_Required action_.
Transcribe the data exactly. Leave nothing out.

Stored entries

· · · · ·

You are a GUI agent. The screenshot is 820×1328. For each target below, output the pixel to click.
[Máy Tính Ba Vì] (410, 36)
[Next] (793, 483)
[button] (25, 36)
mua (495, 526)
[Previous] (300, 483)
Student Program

· · · · ·

_Output for this exercise_.
You are a GUI agent. The screenshot is 820×1328. For each target below, output the pixel to click.
[Máy Tính Ba Vì] (410, 36)
[Next] (793, 483)
[button] (25, 36)
mua (495, 526)
[Previous] (300, 483)
Student Program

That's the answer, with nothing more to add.